▶ [抽出本文]
既に腰までドップリと漬かっている高齢化社会にどの様に対応していくのか。高齢者の人口が増えていくことだけはたしかなこの時代に問われるべき課題は無数にある。その中でも痴呆性老人の問題は、治療の困難さの点でも、家族や社会の受け入れの点でも大変複雑で難しい問題を孕んでいる。しかし、この映画はそういった老人問題そのものに答えを出そうというものではない。むしろ、ある老夫婦に突然降って湧いた様に訪れた痴呆症という病にどう揺れてきたかという、個人的な思いが綴られているに過ぎない。
痴呆性老人の独自の世界を鋭く切りとった作品として、羽田澄子監督の「痴呆性老人の世界」('86 岩波映画製作所)がある。そして、その続編ともいう「安心して老いるために」('90
自由工房)は痴呆性老人をめぐる様々な治療やケアの体制を総合的に描いている。私たちも、この映画の編集にあたって、この二本の映画を参考にし、大いに教えられ助けられてきた。特に、北欧の老人ケアと日本とを比較しながら、ありうべき痴呆性老人ケアの道を模索する「安心して老いるために」からは、現実に痴呆の患者をかかえた家族にとって、保健、医療、行政サービスの可能性をさぐる意味で切実な要求に応えてくれている作品である。もし、渡辺さんが妻の痴呆に遭遇したときにこの作品を観ることができたなら、在宅ケアや入院の対応ももう少し機敏にできたかもしれない。

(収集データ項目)
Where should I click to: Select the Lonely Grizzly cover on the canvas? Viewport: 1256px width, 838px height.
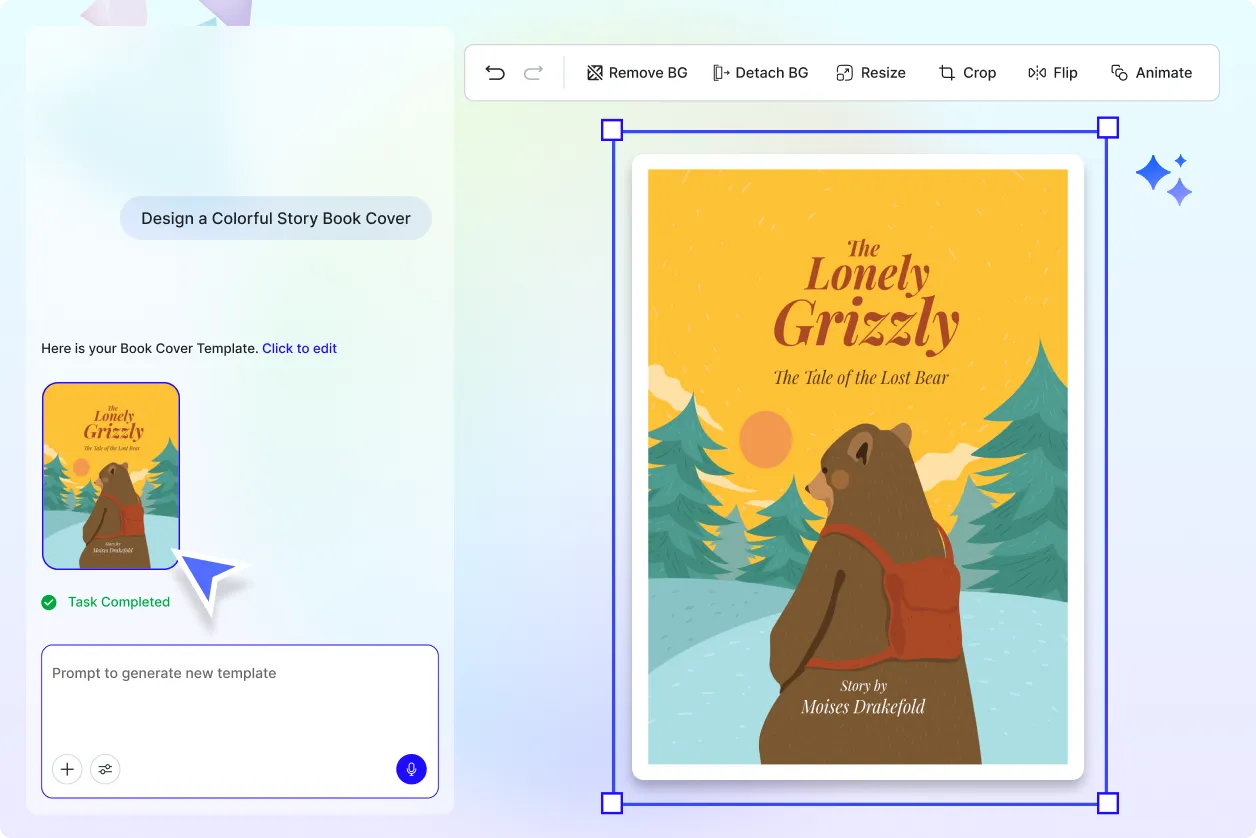(x=858, y=465)
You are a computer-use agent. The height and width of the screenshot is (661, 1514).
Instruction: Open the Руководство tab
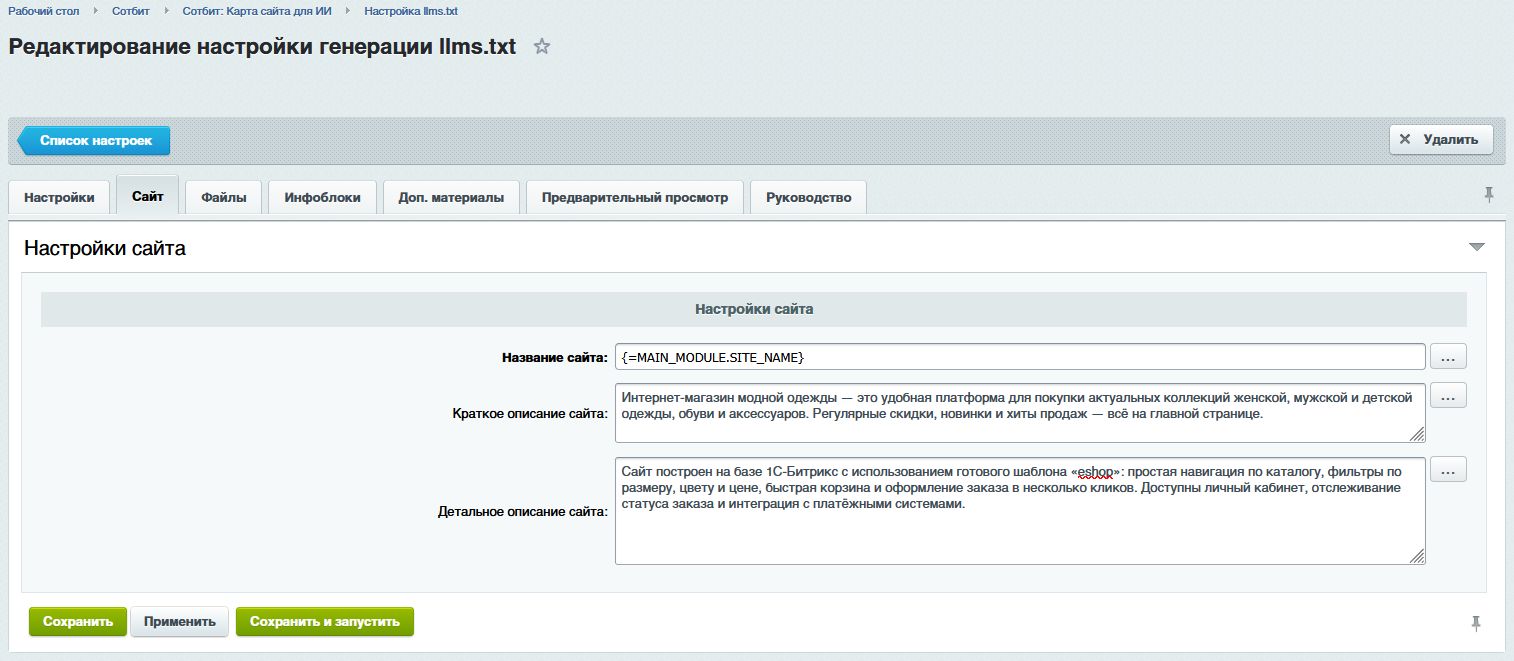pos(806,196)
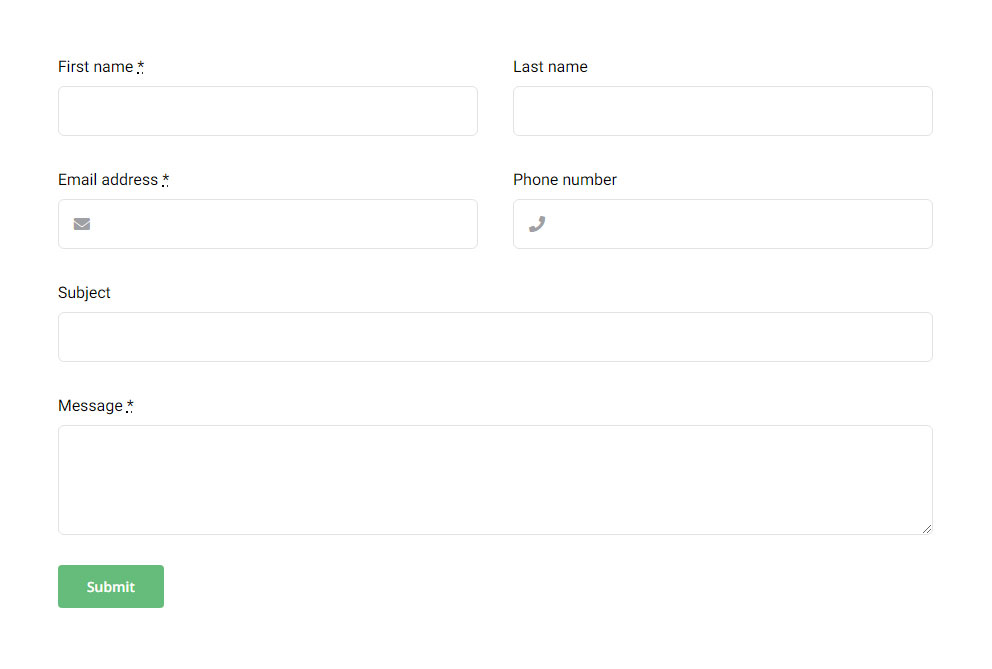Click the Message textarea resize handle
This screenshot has width=992, height=669.
click(x=926, y=528)
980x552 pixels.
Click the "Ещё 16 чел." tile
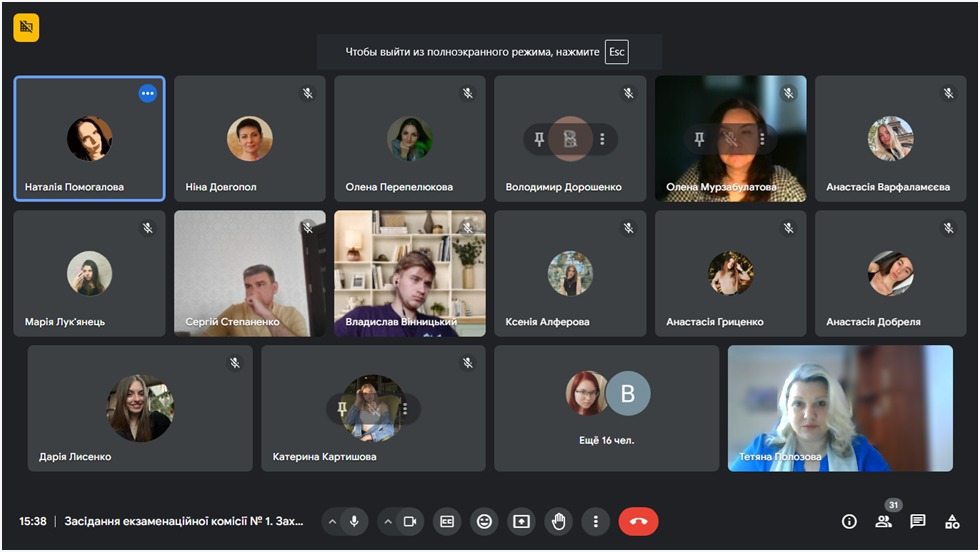coord(607,408)
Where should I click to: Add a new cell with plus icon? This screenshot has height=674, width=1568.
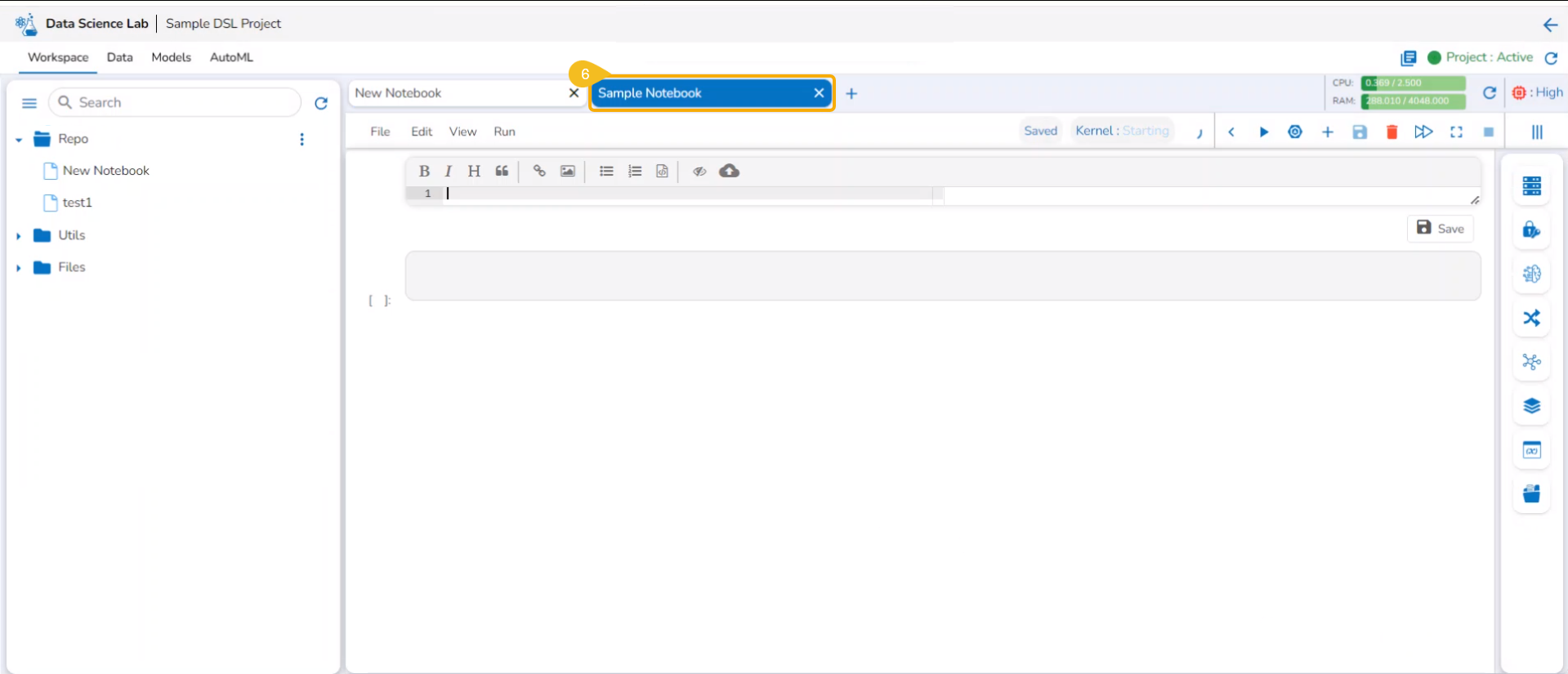point(1327,132)
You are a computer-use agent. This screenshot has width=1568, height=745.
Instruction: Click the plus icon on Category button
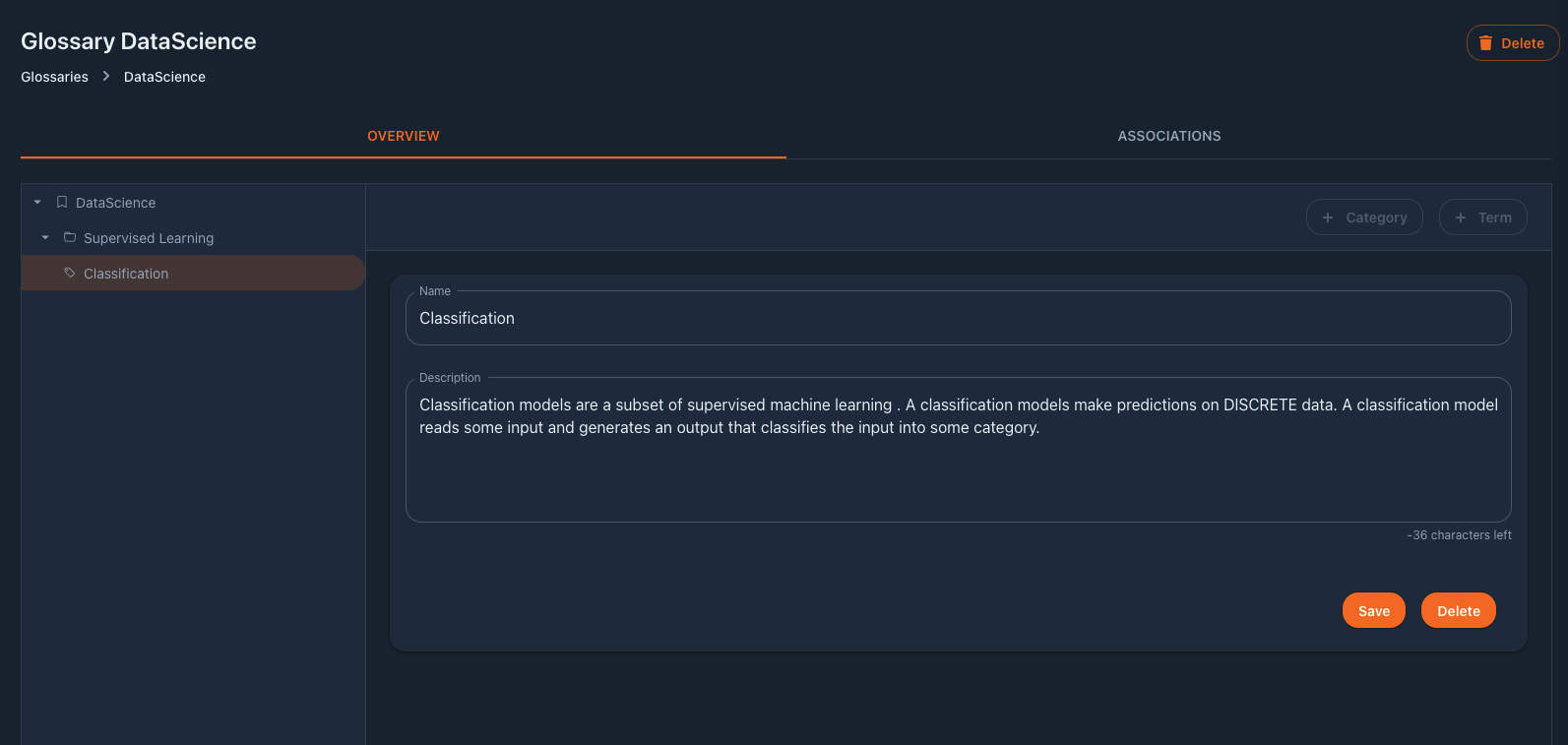1328,217
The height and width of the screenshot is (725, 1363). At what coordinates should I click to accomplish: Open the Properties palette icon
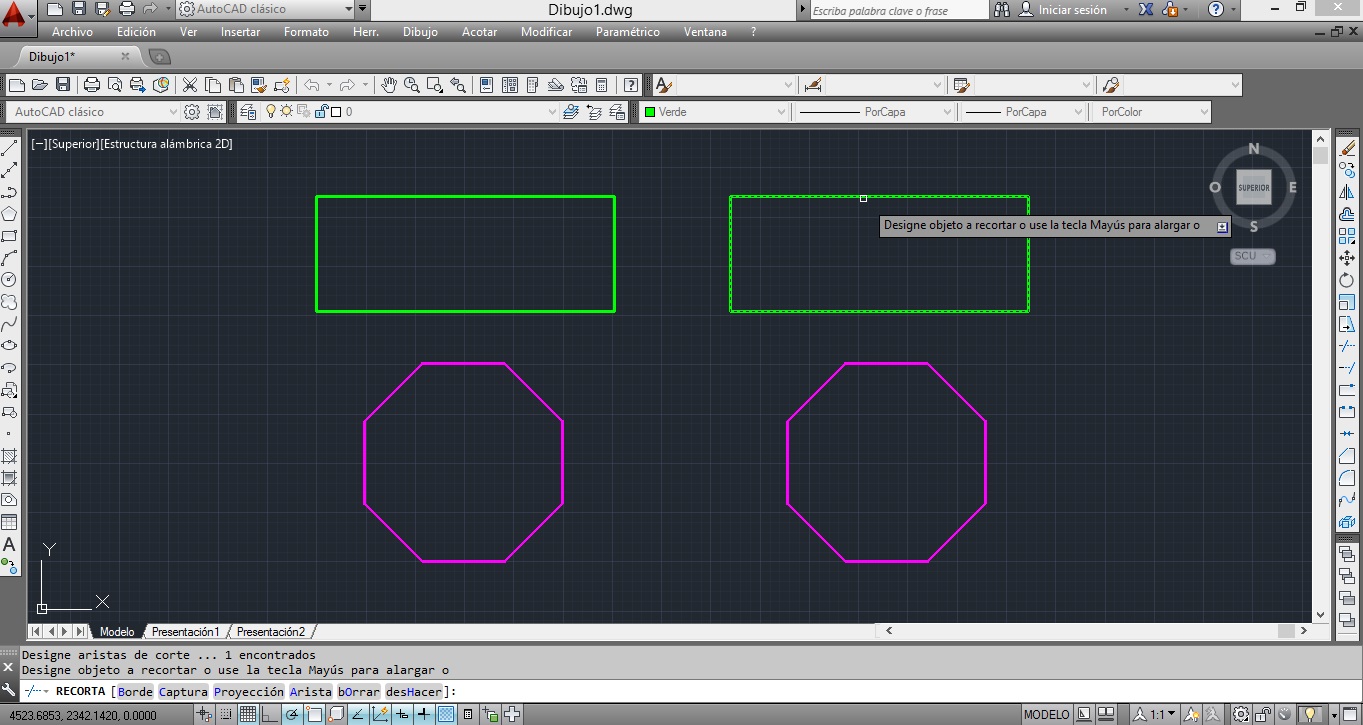point(485,85)
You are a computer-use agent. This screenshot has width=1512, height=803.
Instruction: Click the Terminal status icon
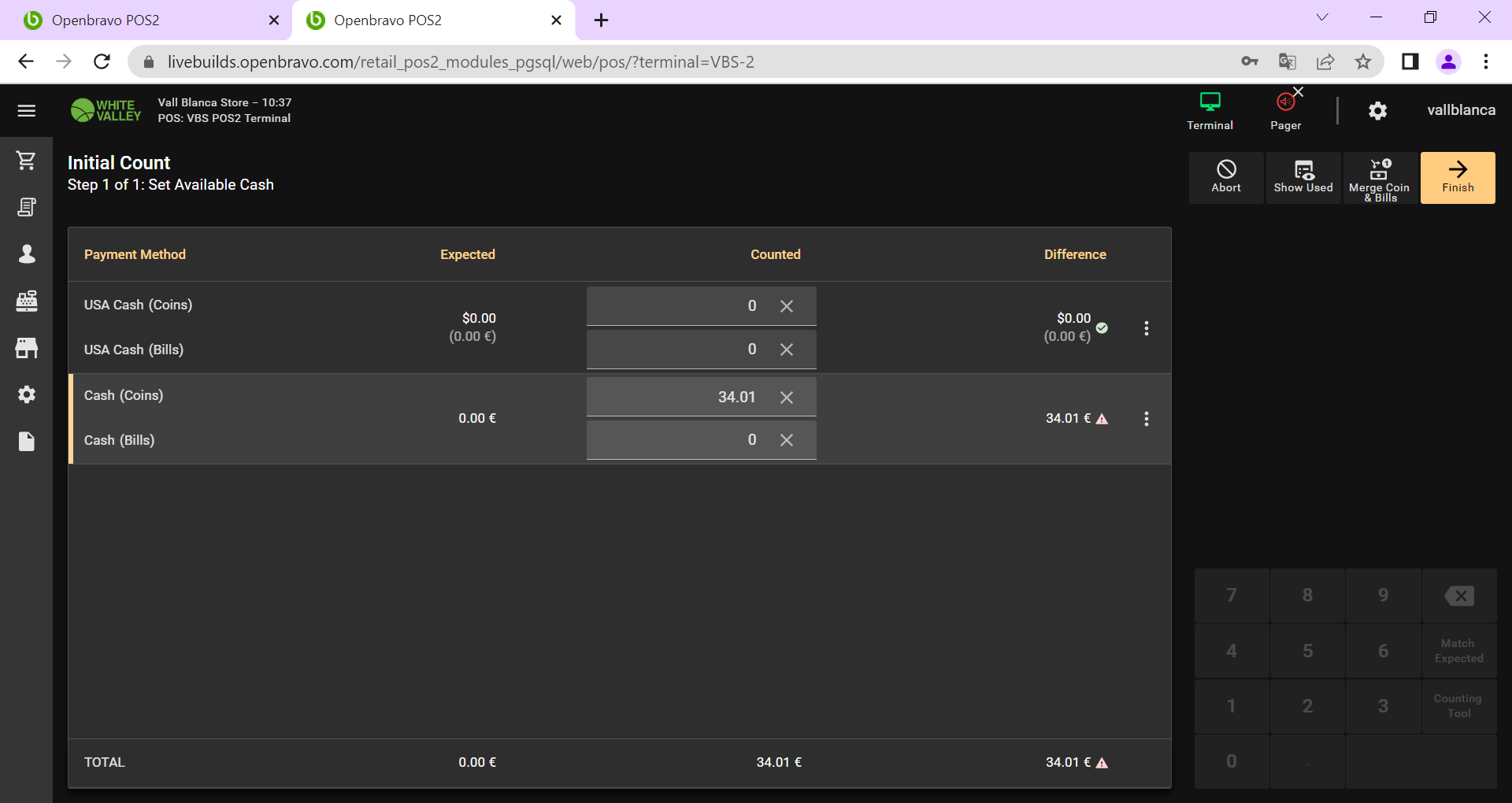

▶ [課題の指示]
**A.** 痴呆性老人を扱った映画についての文章から、次の一文を英語に訳しなさい。「しかし、この映画はそういった老人問題そのものに答えを出そうというものではない。」
**B.** 痴呆性老人を扱った映画についての文章によると、羽田澄子監督の「痴呆性老人の世界」を製作したのはどこですか。
**C.** 痴呆性老人を扱った映画についての文章の続きを書きなさい。

▶ [課題の解答]
**A.** However, this film is not an attempt to provide an answer to the problem of the elderly itself.

**B.** 岩波映画製作所です。

**C.**
しかし、現実には渡辺生さんは、それまで何の関わりもなかった老人医療や行政の門をたった一人でたたくしかなかった。そして、その中での様々な出会いが、渡辺さんに自分の妻の痴呆を撮るという映画撮影を決意させた。痴呆症の妻がお世話になっている病院や医療関係者への感謝の気持ちこそ、渡辺さんがこの映画を撮ろうと思った動機なのだ。だからといって、この町の老人医療体制が、他にぬきん出て優れているというわけではない。むしろ、様々な矛盾をかかえながら、ありうべき医療のあり方を模索している過程なのだ。いくらほかの町に優れた実践例があるとしても実際に家族の痴呆に遭遇した折りには、自分の町で対応を模索していくしかない。しかも、今老人医療に関する地域間隔差は、ますます大きくなっていく一方なのだ。
渡辺さんは、同じ悩みをともにする仲間に声をかけて家族の会も作った。この映画作りに全面的に協力してくれた梅 ケ丘病院も、良い所も悪い所も全部含めて映画にとってほしいという潔い覚悟でこの映画づくりにのぞんでくれた。模索する過程である思いは共通のものなのだ。この映画一本で解決への道の答えを出そうとすること自体、どだい無理な話だ。ただ一人の老人の視点から見えたある夫婦のケースをもとに、各地域や各家庭で、ありうべき老人医療を模索するキッカケになれば、この映画の役割はそれで充分であると思っている。